The FDA has authorized a company trying to use the CRISPR gene edition to cure HIV to initiate clinical trials.

The study, led by start-up Excision BioTherapeutics, is likely to begin early next year, CMO said Lisa Danzig, after final details are finalized. These will be three groups of three healthy HIV patients, and each group will have a sequentially higher dose as the company tests the safety of the new therapy.
Therapy uses CRISPR, a tool often compared to molecular scissors, to remove HIV that has coiled into the DNA of a patient’s cells. The ability of the snake snake in its DNA is one of the characteristics that has made it so impervious to healing efforts, despite four decades of research, and the Excision trial will mark one of the first efforts to directly eliminate the latent virus. of DNA.
The excision will deliver CRISPR packaged in AAV9, a non-pathogenic virus commonly used in gene therapy. At a time when high-dose AAV is under scrutiny, the company will adhere to relatively low doses that it found work well in animal studies.
The trial will initially only test the safety and degree of excision of the virus with therapy, but eventually Excision hopes to test it as a cure by removing patients from the standard pills used to control the virus and checking if the infection returns. Danzig, however, did not want to say when they could take that step.
The trial is based on early research by Kamel Khalili, a Temple University professor who first tested the concept in cells in 2014. He was confident, but cautious, about his prospects in human trials, noting animal data showing that CRISPR attacked cells throughout the body.

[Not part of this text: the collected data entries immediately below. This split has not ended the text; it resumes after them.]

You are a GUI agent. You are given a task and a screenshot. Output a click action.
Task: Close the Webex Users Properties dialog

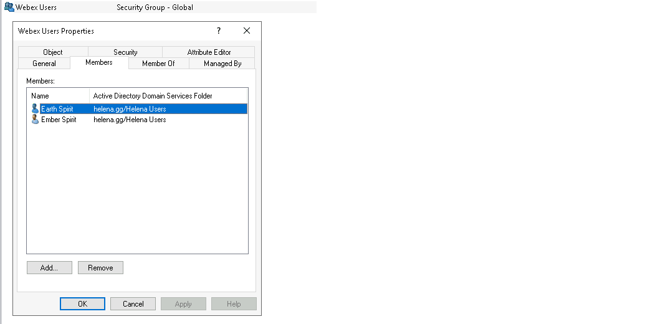click(x=247, y=31)
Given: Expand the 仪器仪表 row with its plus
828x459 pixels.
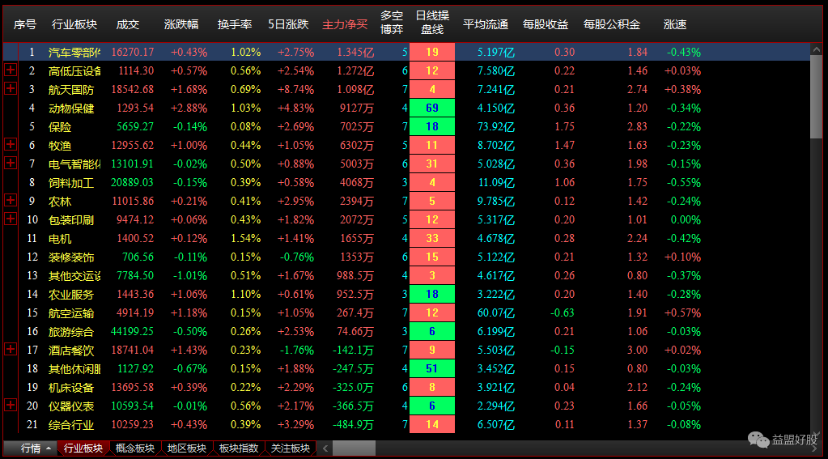Looking at the screenshot, I should pos(10,406).
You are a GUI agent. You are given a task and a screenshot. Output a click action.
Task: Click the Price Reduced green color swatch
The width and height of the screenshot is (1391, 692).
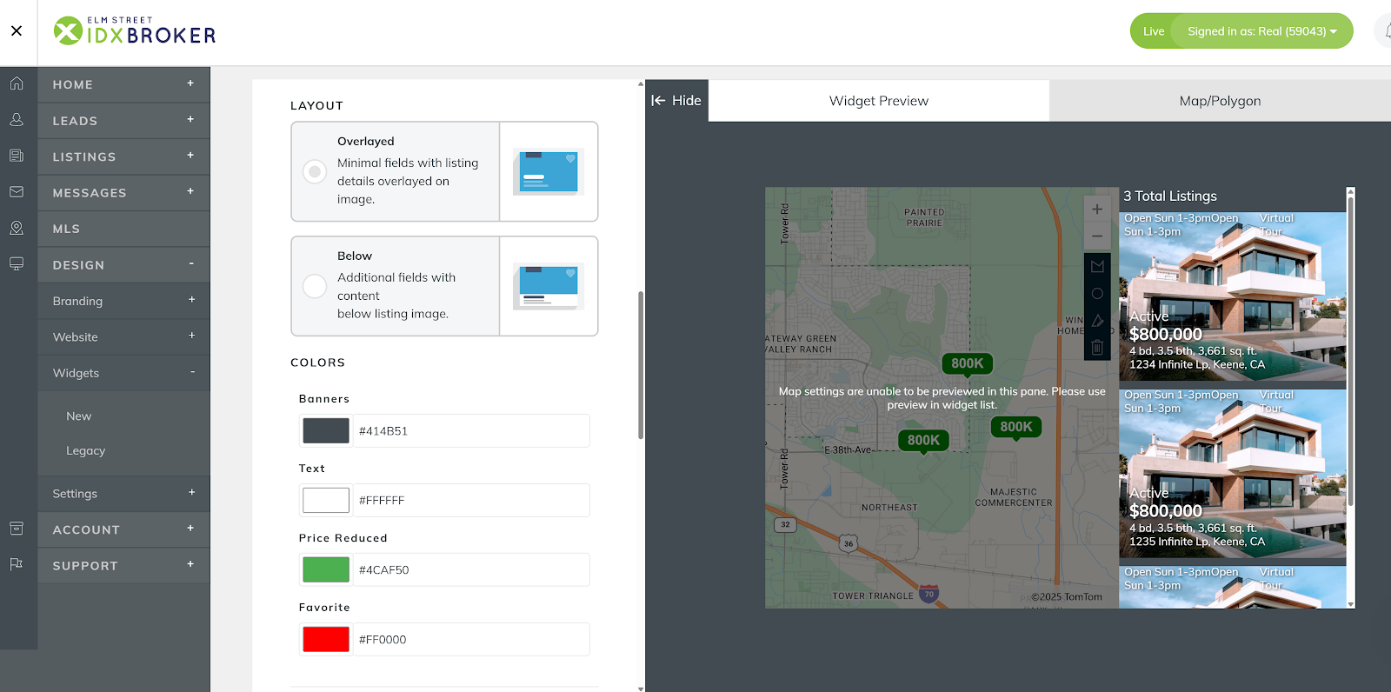tap(326, 569)
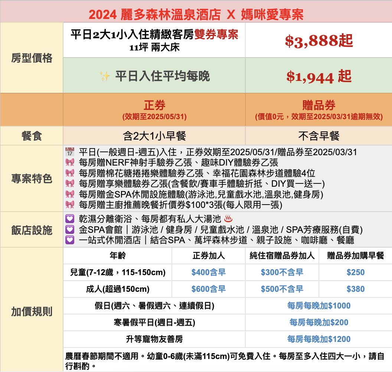Click the 2024 麗多森林溫泉酒店 title banner

pos(196,14)
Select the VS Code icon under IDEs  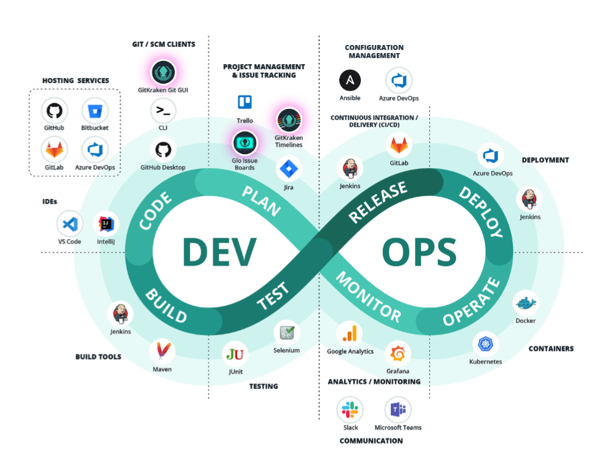[x=70, y=224]
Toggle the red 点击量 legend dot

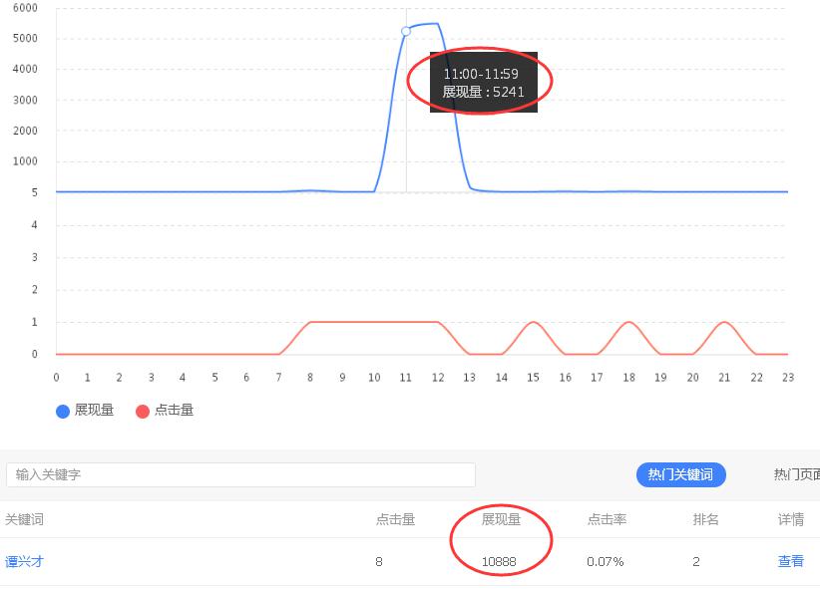[x=143, y=411]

“This tells us that the strategy has the ability to excise viral DNA,” Khalili said. “The question is whether or not to get rid of the virus completely.”

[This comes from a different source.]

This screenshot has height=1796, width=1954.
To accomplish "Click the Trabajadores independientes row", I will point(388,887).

Experts are largely skeptical that they can, observing the extent to which HIV can be hidden, sleeping in the body’s cells for years. But they agreed that one day it could be a promising part of a healing combination.

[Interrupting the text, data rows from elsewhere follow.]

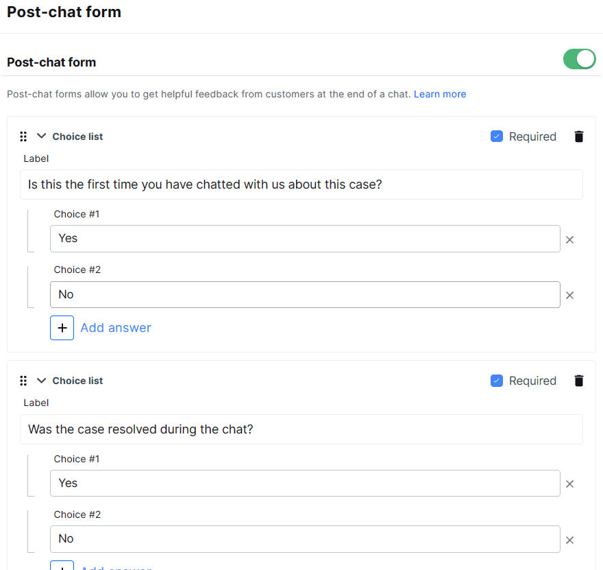Uncheck Required for the case resolved question
603x570 pixels.
tap(497, 381)
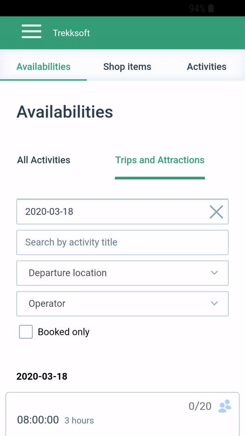Clear the selected date with the X icon
Screen dimensions: 245x436
(x=216, y=212)
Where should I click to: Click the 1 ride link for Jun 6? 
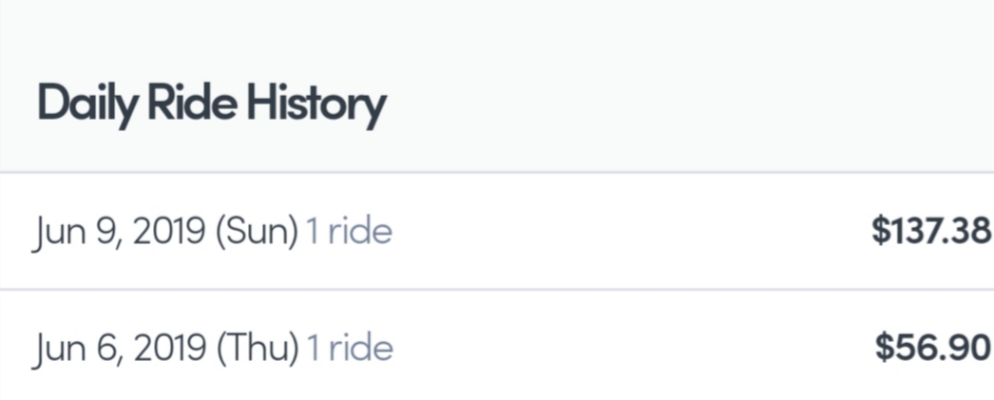pyautogui.click(x=349, y=348)
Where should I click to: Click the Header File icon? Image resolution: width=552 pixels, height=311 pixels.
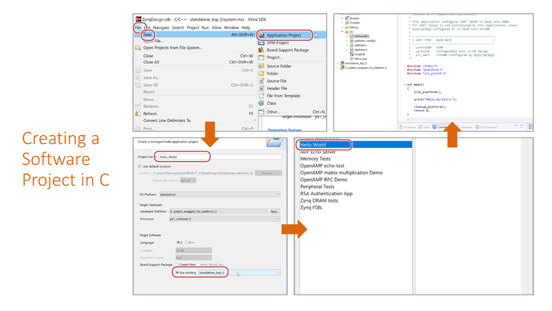click(x=261, y=88)
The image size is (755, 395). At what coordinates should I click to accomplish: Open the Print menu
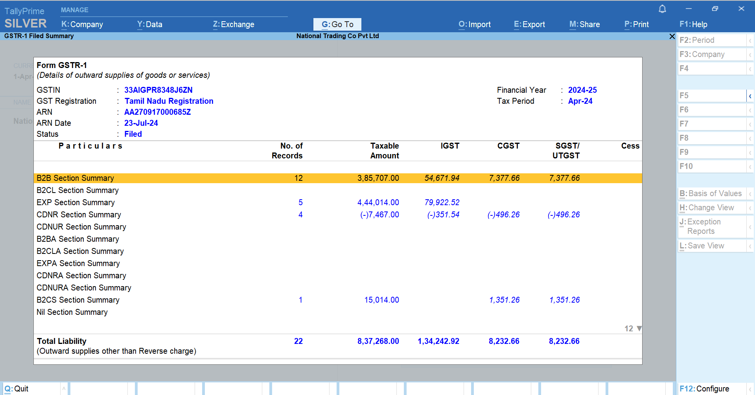636,24
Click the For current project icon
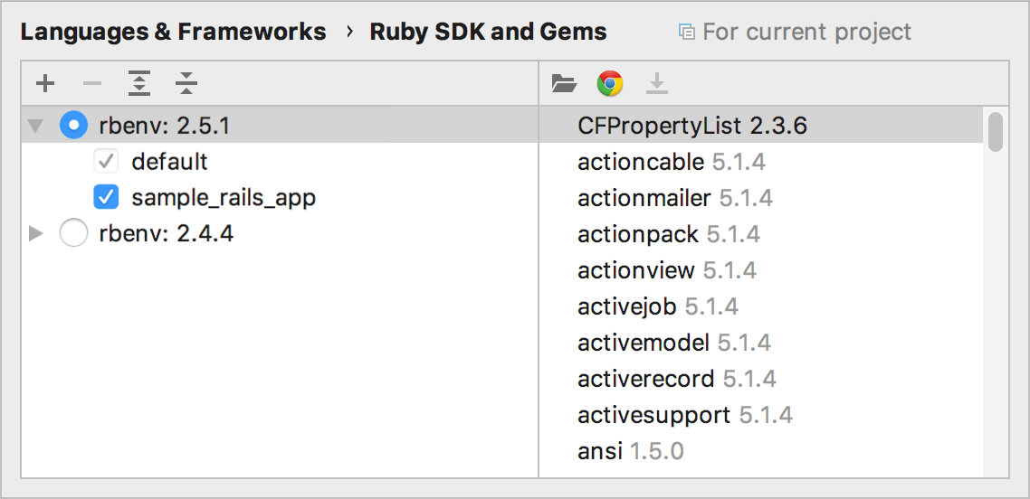This screenshot has width=1030, height=499. point(687,33)
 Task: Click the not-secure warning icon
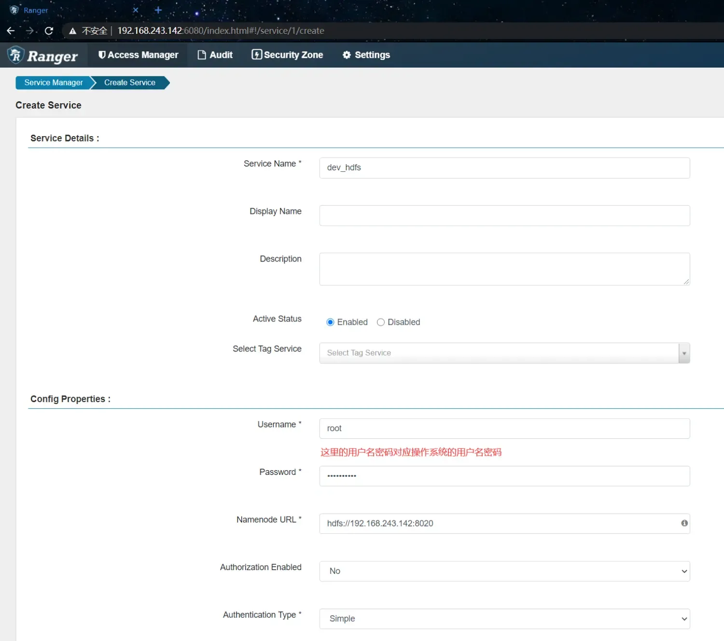point(73,31)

Excision and Temple researchers are also working on these combinations, experimenting with new approaches to combining CRISPR with therapies that increase the immune system’s ability to eliminate infected cells.
“This clinical trial is a big step, but it’s a multi-step step,” said Tricia Burdo, a Temple professor and expert on monkey studies who led parts of the preclinical research. “What’s the next step in combining them with other technologies?”